こういうところには積極的に出願しました。
当然、「推薦してくれるなら指定校の枠を与える」という大学の推薦基準はそれこそ「BF(ボーダーフリー)」でした。

結果、近畿圏内の大学に合格しました。

中には、遠路ははるばる山奥の高校までやって来て、「ここで色よい返事が欲しい」という大学もありました。あまりにもただでは帰りそうもないので「九州の大学にはさすがに行こうという生徒はいないんで」と話を終わらせようとしましたが、「奨学金も寮もありますから。何なら先生のご自宅の近くの喫茶店ででもお話の続きを…」という(ちょっと怖い)大学もありました。
立場は我々山奥の高校と同じで「入れてから責任をもって指導します」とおっしゃる大学もありました。

指導困難な生徒については、進路に携わる先生は、本当は大きな疑問を抱きながらも、中学校の先生は「高校が入れたんだから」、高校の先生は「大学が入れたんだから」ということで「卒業後の進路を確保した」として自らを納得させていました。

何だか過去の暴露話になりましたが、私はこれを「良からぬこと」とは一概に捉えるつもりはありません。

現在の日本では学校が入学の許可を出す仕組みなので、学力如何に関わらず、高校も大学も「入学を許可」すれば合格なのです。

厳しい言い方をすれば、入学者が学力を伴っていないことは、入れた高校・大学の先生は当然認識しているはずですし、そうであるべきです。
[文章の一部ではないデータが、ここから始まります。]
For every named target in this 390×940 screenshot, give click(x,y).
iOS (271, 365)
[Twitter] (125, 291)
それが入れた側の責任です。経営的にはやむを得ないとはいえ、入れておいてから大学の先生方が「学力が伴わない」「意識が低い」と嘆くのは、無責任でしょう。ならば学力を伴わないものの、大学の学問の「一端」に触れさせることで、彼らの脳裏になにがしかの化学変化が起こるきっかけを与えるべきだし、彼らに伝わるような伝え方、方法を真剣に模索するべきです。

いわゆるBF大学の使命は入学者に何らかの化学変化を起こさせる、あるいは化学変化のきっかけを与えることであると思います。
その化学変化はおそらく学問的なものほど遠いでしょう。しかしその学生がやがて社会で生きてゆく上での何らかのヒントや気構えが大学4年間で得られれば、それおこそ使命を果たしたと言えるのではないでしょうか。
問題は、学問研究の世界で生きてこられた大学の先生方が、ご自身の研究の側ら、そこまで情熱を傾けられるかどうかでしょう。